OOP mentions a 2021 survey where respondents say they wear headphones to avoid social interactions. For introverts, this is a necessity at times. We can’t always be available to talk to strangers, especially in overwhelmingly busy environments like public transport. To me, some places are only bearable with some form of distraction like headphones.
In my opinion, this contrasts with the absurdly widespread ear bud use we see today, because there’s simply no way that every one of those users is an introvert. I don’t believe the people wearing airpods in a café and talking to people on the phone while they order are introverts. There are many many people using ear buds in public every day that do not require any form of distraction or soothing in order to be in public; they simply have appropriated that introvert “social crutch” (as OOP cites it) into a means to be rude in public and get away with it.
And when there’s no one left out there to approach strangers and say they’re being rude, no one will ever think twice about it. Et voila, here we are.

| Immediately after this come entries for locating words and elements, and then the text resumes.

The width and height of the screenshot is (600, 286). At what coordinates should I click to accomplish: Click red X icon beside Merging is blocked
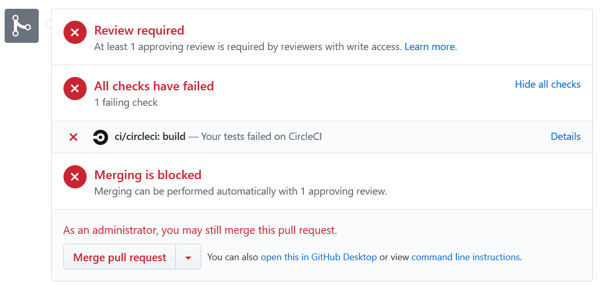[75, 177]
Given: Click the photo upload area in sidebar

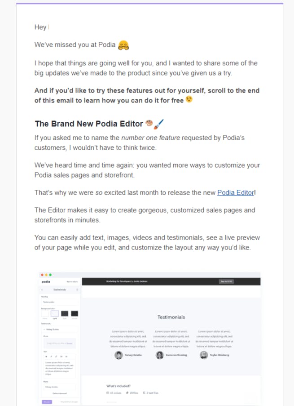Looking at the screenshot, I should [59, 344].
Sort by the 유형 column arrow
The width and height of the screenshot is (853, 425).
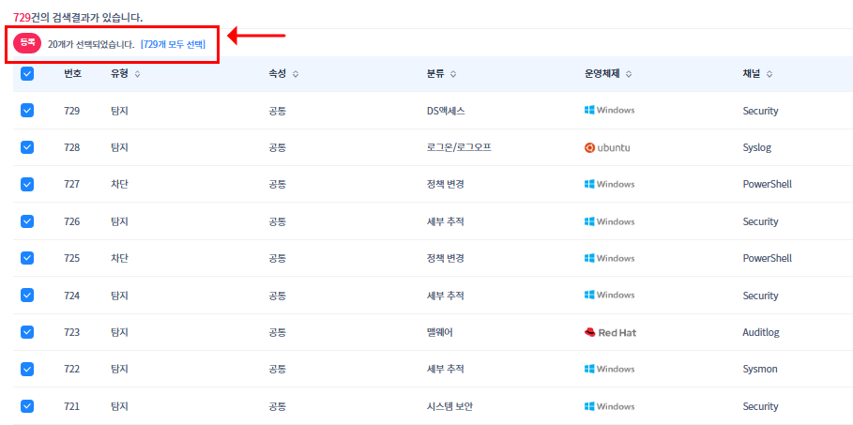138,74
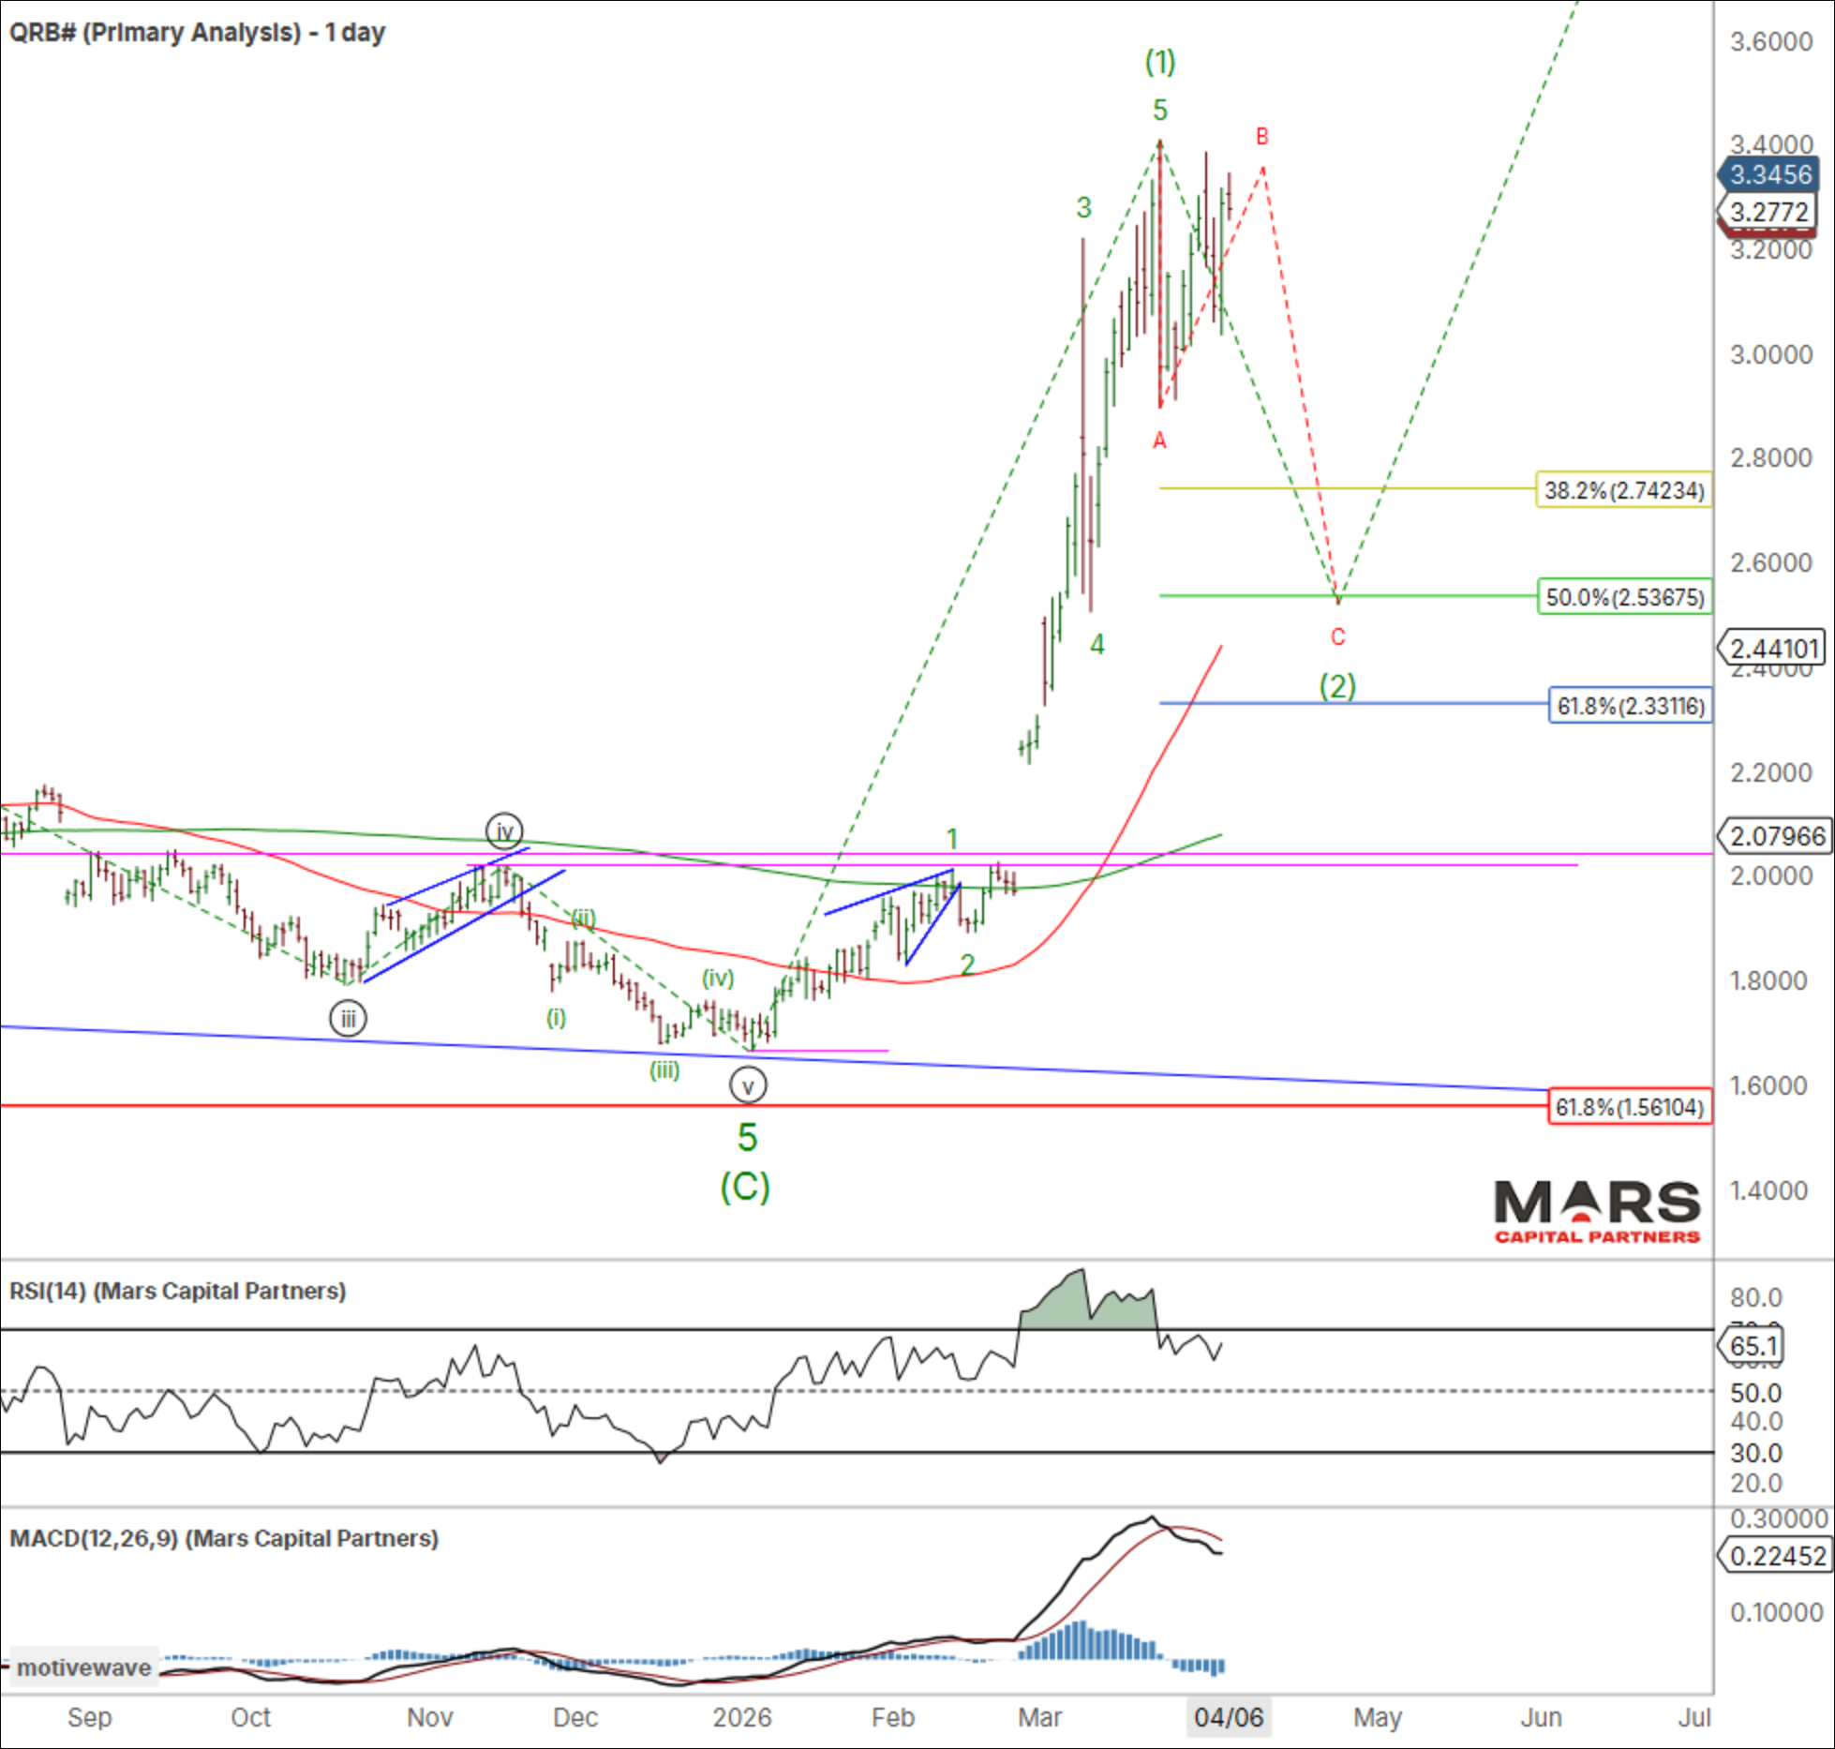This screenshot has height=1749, width=1835.
Task: Click the QRB# Primary Analysis chart title
Action: (197, 33)
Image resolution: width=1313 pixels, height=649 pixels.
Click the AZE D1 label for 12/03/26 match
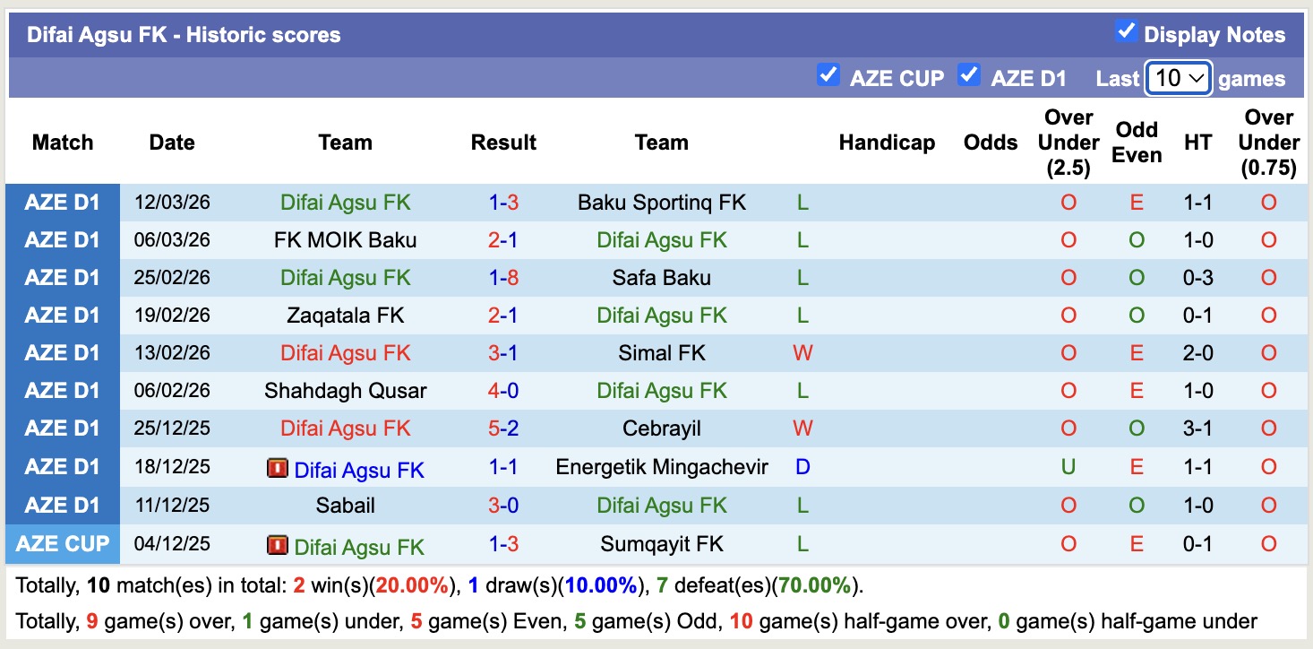coord(63,203)
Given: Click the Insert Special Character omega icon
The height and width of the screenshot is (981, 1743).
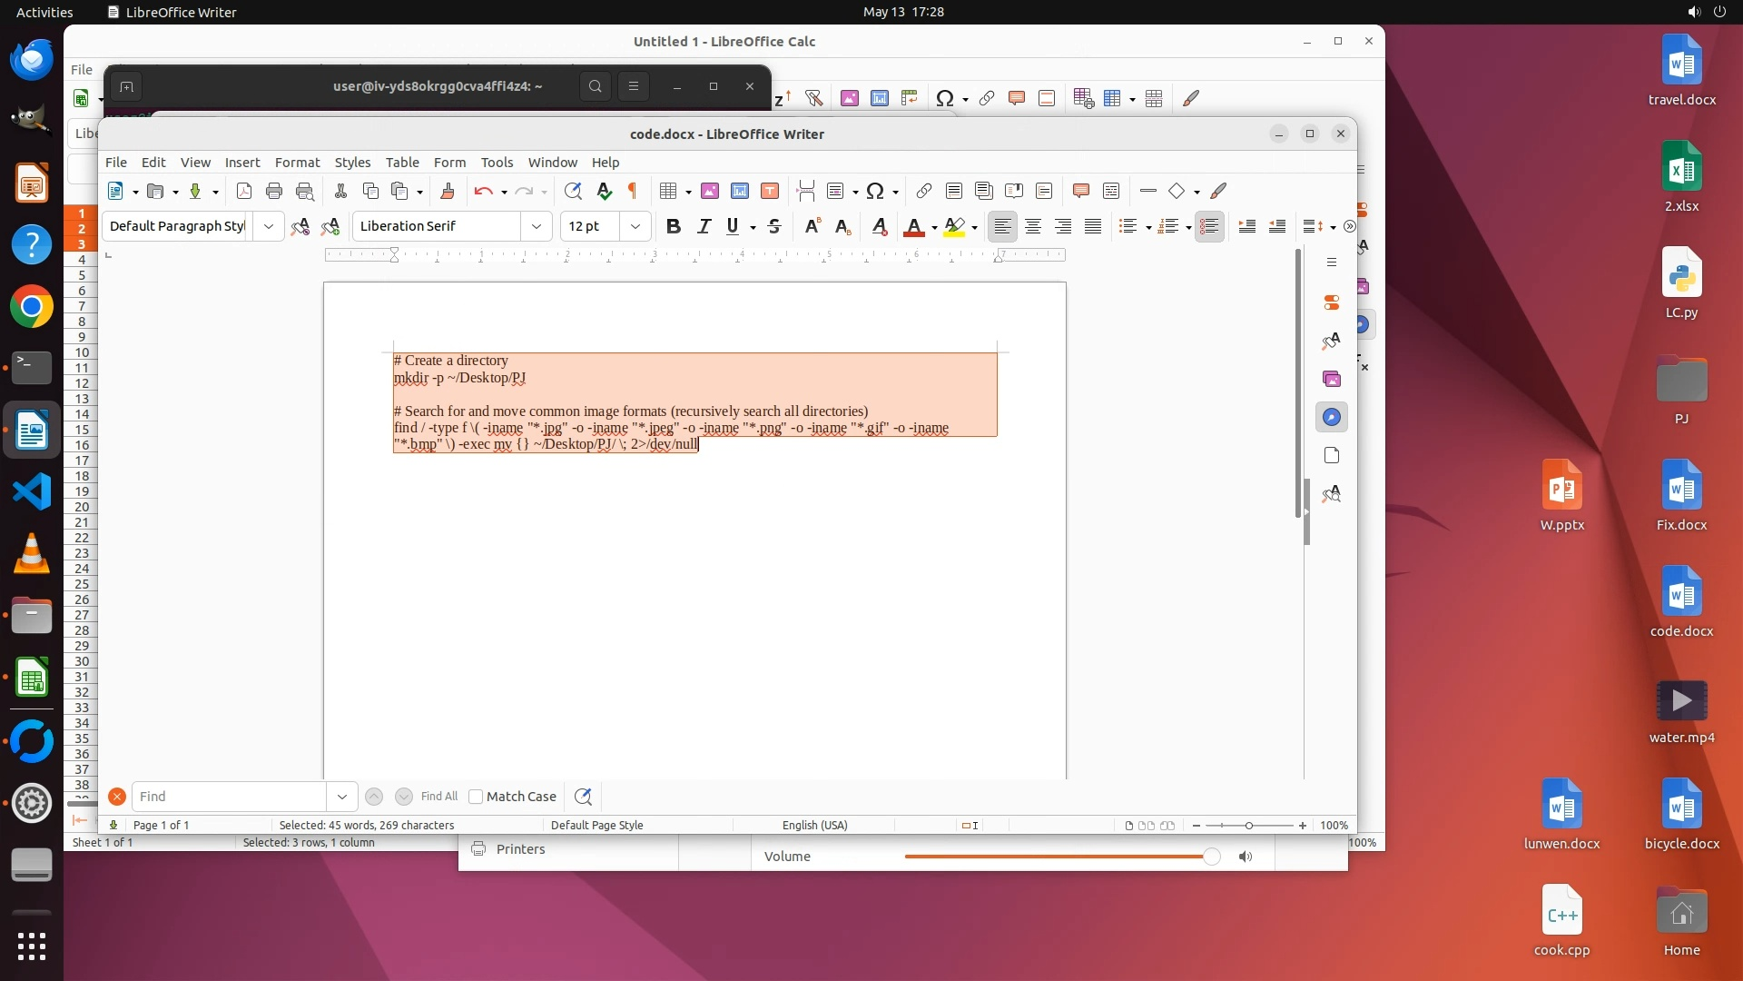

Real. When it was the 90s uhhhhhh a decade ago, I was walking or riding by bike around with headphones and a Walkman… then a Discman… then an MP3 player… then an iPod… now my phone! And I’d say I was extremely extroverted back then compared to now.
I think there’s a bit of rose-coloured glasses in this perspective? I don’t ever remember a time when people were all talking on the bus, headphones or not. You kept to yourself. Maybe in a small town? But random chatting with people on the street was never common in the big city. I mean c’mon.
I wear headphones cause I don’t want to hear your crappy music that you are playing on full blast through a speaker. I don’t want to hear your side of the phone call. I don’t want to hear your drunken ramblings…airplane travelers get this. I don’t want to hear your political views, that I didn’t ask about in the first place. List goes on and on.
i’d be interested to see how it compares to data when portable CD players/walkmans came out. some of us have been wearing this Do Not Disturb sign a while.